**Activity:** Select from the data all lines with the word "height".

BEGIN Data for this exercise

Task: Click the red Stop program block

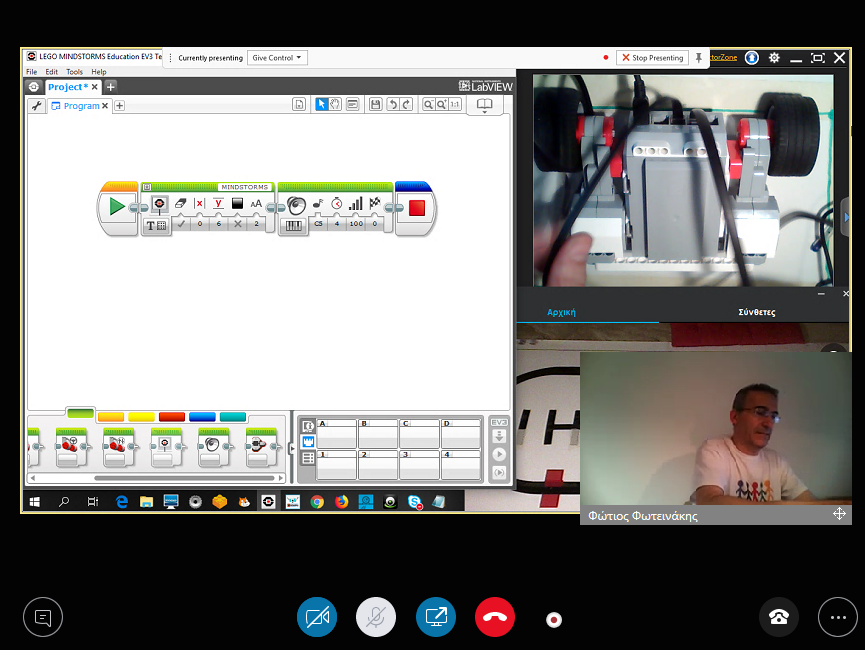Action: 416,207
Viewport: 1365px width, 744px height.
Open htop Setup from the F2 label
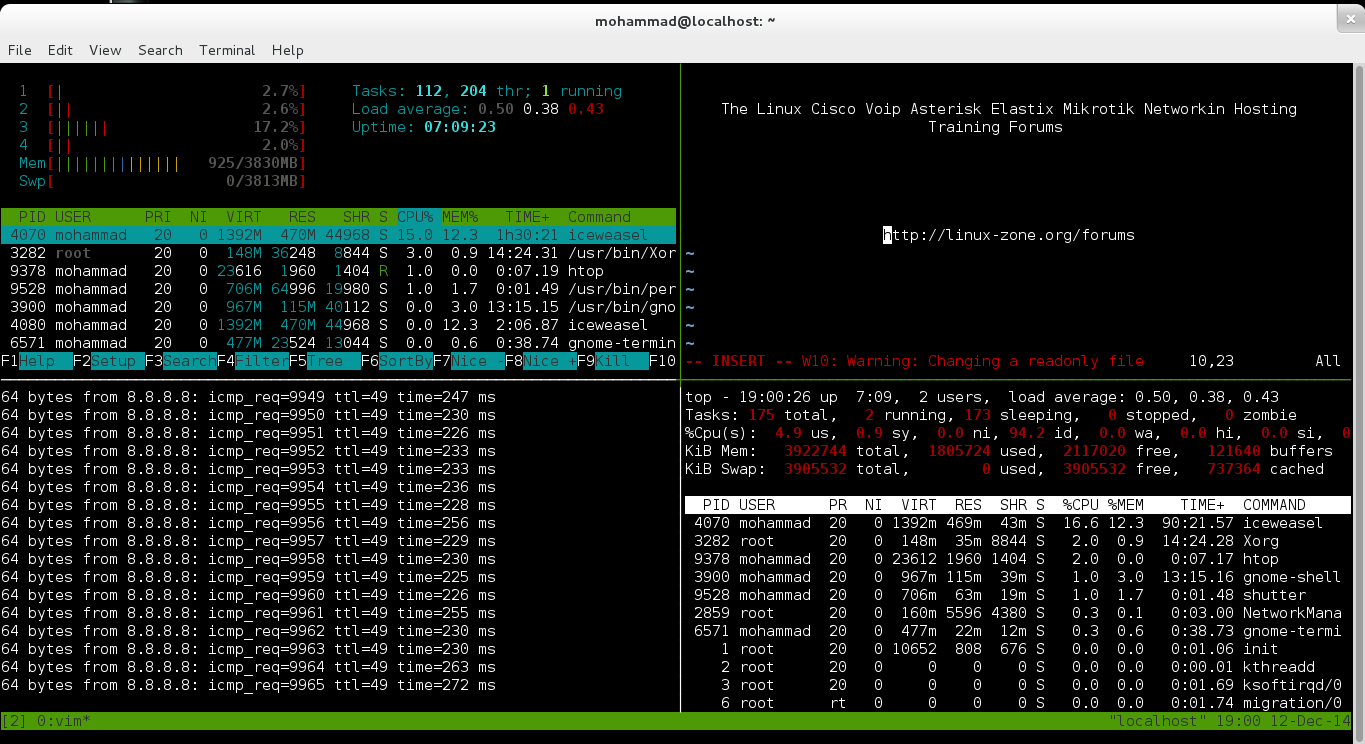click(117, 361)
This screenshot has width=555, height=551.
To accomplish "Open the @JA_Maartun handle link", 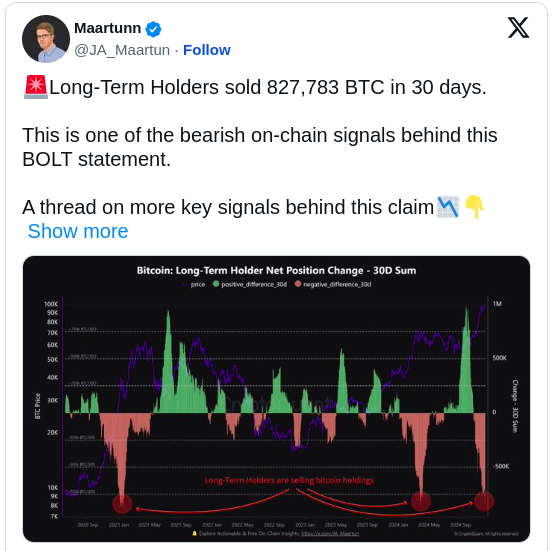I will pos(122,50).
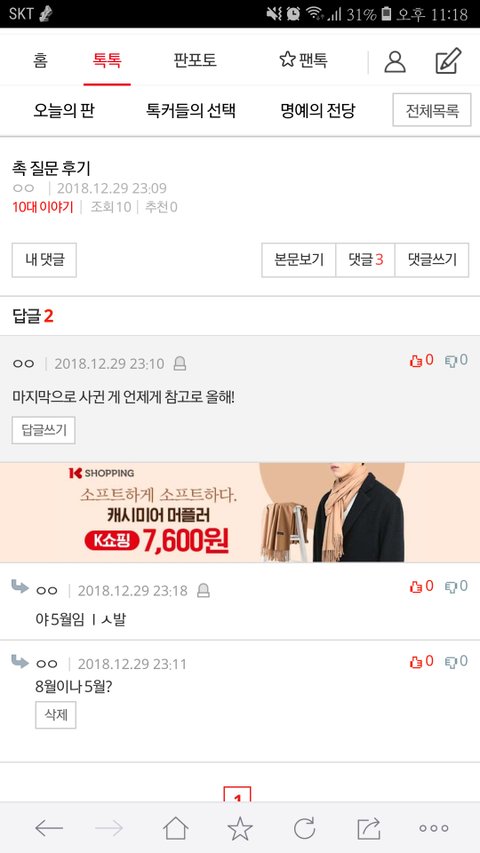
Task: Select 명예의 전당 menu item
Action: (x=318, y=111)
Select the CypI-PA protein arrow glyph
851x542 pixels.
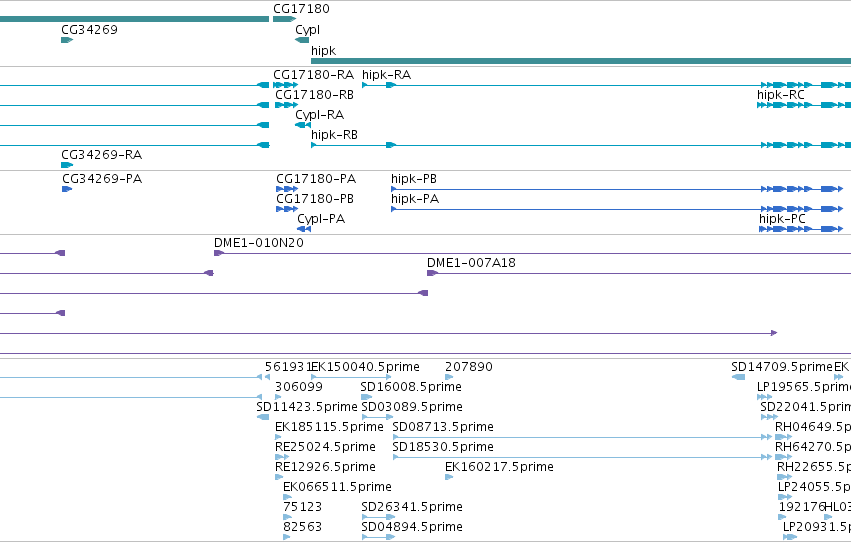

END Data for this exercise

**Exercise output:**
Viewport: 1365px width, 744px height.
This screenshot has width=555, height=551.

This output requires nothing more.